Thymosin 4 reverses phenotypic polarization of glial cells and cognitive impairment via negative regulation of NF-B signaling axis in APP/PS1 mice

Background: Thymosin beta 4 (T beta 4) is the most abundant member of the beta-thymosins and plays an important role in the control of actin polymerization in eukaryotic cells. While its effects in multiple organs and diseases are being widely investigated, the safety profile has been established in animals and humans, currently, little is known about its influence on Alzheimer's disease (AD) and the possible mechanisms.
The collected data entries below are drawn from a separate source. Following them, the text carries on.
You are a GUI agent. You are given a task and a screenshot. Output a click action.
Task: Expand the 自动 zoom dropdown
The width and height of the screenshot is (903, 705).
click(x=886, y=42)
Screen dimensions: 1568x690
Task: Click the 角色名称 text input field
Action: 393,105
Thus, we aimed to evaluate the effects and mechanisms of T beta 4 on glial polarization and cognitive performance in APP/PS1 transgenic mice. Methods: Behavior tests were conducted to assess the learning and memory, anxiety and depression in APP/PS1 mice. Thioflavin S staining, Nissl staining, immunohistochemistry/immunofluorescence, ELISA, qRT-PCR, and immunoblotting were performed to explore A beta accumulation, phenotypic polarization of glial cells, neuronal loss and function, and TLR4/NF-kappa B axis in APP/PS1 mice. Results: We demonstrated that T beta 4 protein level elevated in all APP/PS1 mice. Over-expression of T beta 4 alone alleviated AD-like phenotypes of APP/PS1 mice, showed less brain A beta accumulation and more Insulin-degrading enzyme (IDE), reversed phenotypic polarization of microglia and astrocyte to a healthy state, improved neuronal function and cognitive behavior performance, and accidentally displayed antidepressant-like effect. Besides, T beta 4 could downregulate both TLR4/MyD88/NF-kappa B p65 and p52-dependent inflammatory pathways in the APP/PS1 mice. While combination drug of TLR4 antagonist TAK242 or NF-kappa B p65 inhibitor PDTC exerted no further effects. Conclusions: These results suggest that T beta 4 may exert its function by regulating both classical and non-canonical NF-kappa B signaling and is restoring its function as a potential therapeutic target against AD.